A Fair Counter-Reading
Some interpreters propose that Paul is not rejecting wisdom itself, but only the Corinthian obsession with status-producing, self-congratulatory wisdom. In this reading, the apostle is not anti-intellectual; he is anti-elitism. The cross expresses not irrationality but a counter-cultural rationality shaped by divine revelation, and Paul’s argument aims to re-center the church’s identity on Christ rather than on impressive rhetoric.
This view reminds us that scholarship, reason, and education remain gifts of God, so long as they serve the gospel, not try to replace it.
The Turn
Paul shifts in 2:1–5 from theological argument to personal testimony. When he first arrived in Corinth, according to Acts 18, he came exhausted, vulnerable, and unimpressive. No slick presentation. No “celebrity apostle” veneer. He preached “in weakness and in fear,” yet his message carried power because its source was God, not Paul’s charisma.
This is the heart of his appeal…
Faith must rest on the power of God, not the performance of His messengers.
Advent, too, trains us to look past surface-level grandeur. Christ came in weakness, yet it was enough to save the world.
Carry It Into the Week
In a season shaped by marketing campaigns, Christmas lists, and cultural noise, Paul helps re-align our Advent posture:
Weakness is not failure when it becomes a place for God’s power
Humility is not self-neglect; it is honesty before the One whose wisdom exceeds our understanding
The cross is not outdated; it is the daily orientation point for gospel, community, and mission
So let Paul’s closing line shape your Advent prayer:
“That your faith might not rest in the wisdom of men but in the power of God.”
Song of the Week: Scars in Heaven - Casting Crowns
This week has carried a particular heaviness, and a familiar song has helped ease some of that weight. News came that my uncle had passed away. While grief naturally follows the loss of someone loved, there is an even stronger sense of peace in knowing he is now with God. The song’s chorus captures that balance between sorrow and hope:
The only scars in Heaven, they won’t belong to me and you
There’ll be no such thing as broken, and all the old will be made new
And the thought that makes me smile now, even as the tears fall down
Is that the only scars in Heaven are on the hands that hold you now
As I write this, the sadness of his absence is still present, yet it’s tempered by the conviction that he is in heaven, reunited with his parents and, for the first time in years, walking freely. That assurance shifts the grief into something closer to hope, even a quiet sense of longing, knowing he has stepped out of a broken world and into the presence of Jesus. The song echoes this perspective with the line, “Until I’m standing with you in the sun, I’ll fight this fight and this race I’ll run.”

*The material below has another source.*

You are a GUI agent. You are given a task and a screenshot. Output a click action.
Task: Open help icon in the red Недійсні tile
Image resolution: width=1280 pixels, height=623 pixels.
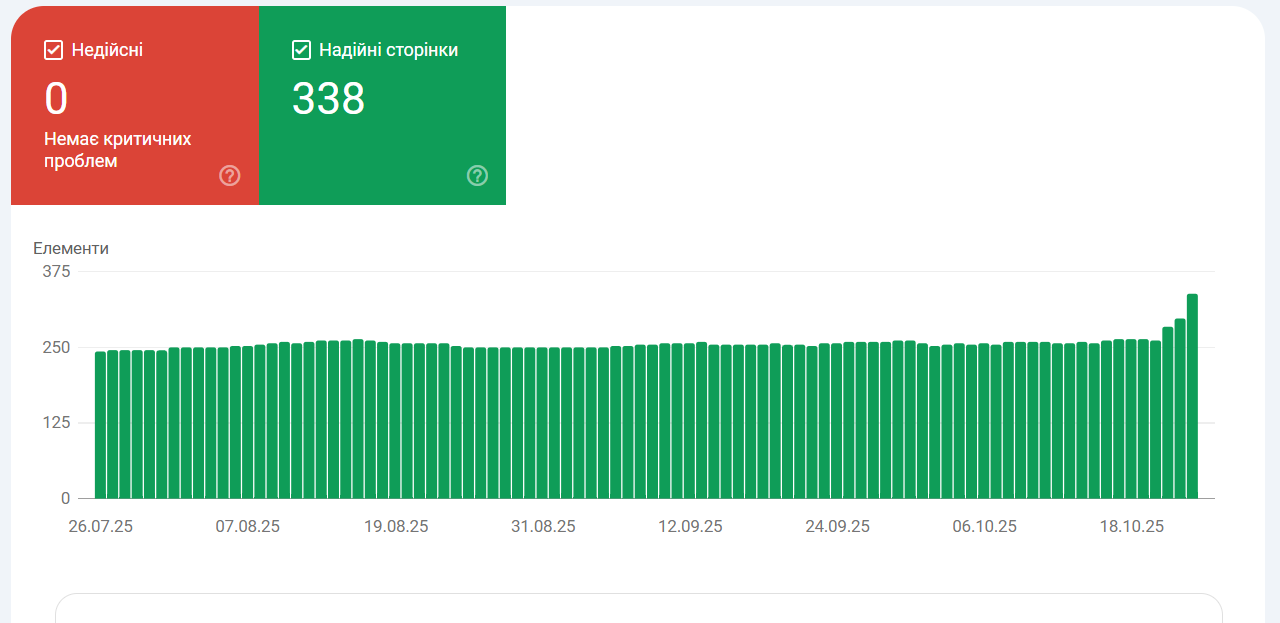coord(230,176)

It’s a reminder that God’s purpose continues for those of us who remain. Some are called home earlier than we expected, but those still here are tasked with continuing the work, running the race set before us. And while the farewell is painful, the hope of reunion endures to those in Christ.
Week in Reflection:
In the days following my uncle’s passing, finding words to summarize the spiritual week has been difficult. Yet one theme remains constant: the conviction that God’s goodness persists, even in seasons of sadness. Deuteronomy 31:8 (NIV) affirms that “the Lord himself goes before you and will be with you; he will never leave you nor forsake you.”
For anyone walking through loss or navigating a period of sorrow, that promise offers steady reassurance.
And remember, God loves you, and so do I.